**About this exercise**. Copy only the lines from the one with "Task: Click the" through the end of the records, exactly as they stand. No pictures belong in the copy.

(Stored data)
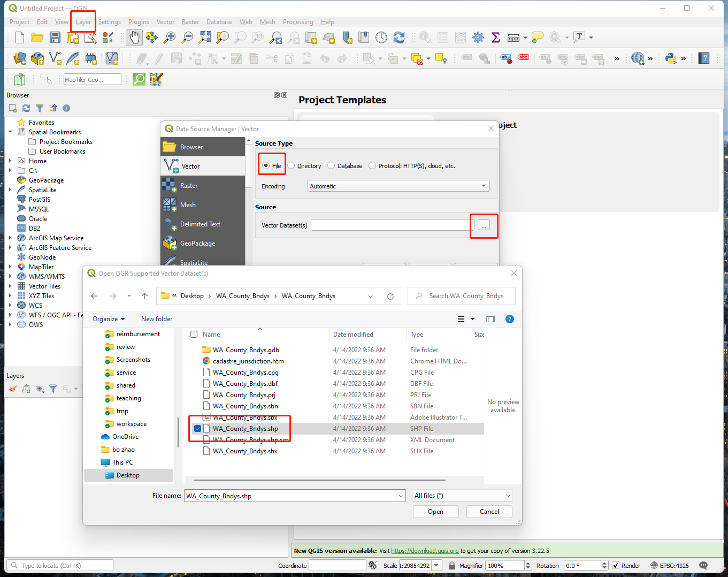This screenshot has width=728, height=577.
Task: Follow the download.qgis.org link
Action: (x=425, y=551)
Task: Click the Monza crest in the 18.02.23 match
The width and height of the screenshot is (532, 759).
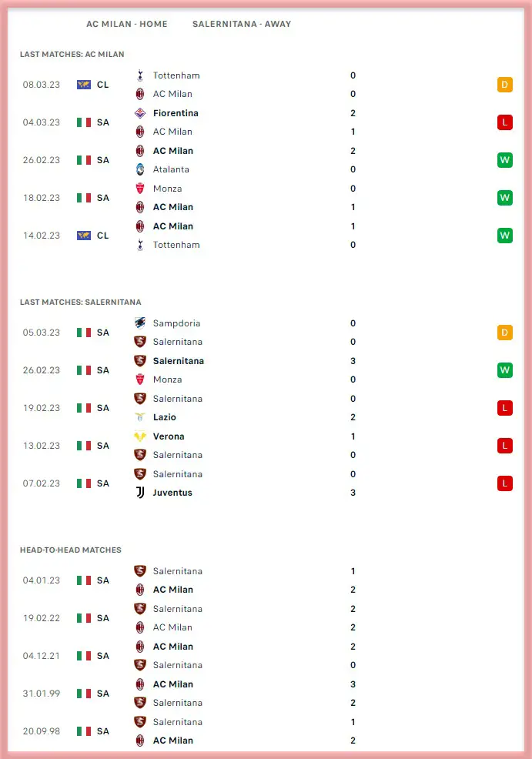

**Exercise response**.
Task: Click the Monza crest in the 18.02.23 match
The width and height of the screenshot is (532, 759).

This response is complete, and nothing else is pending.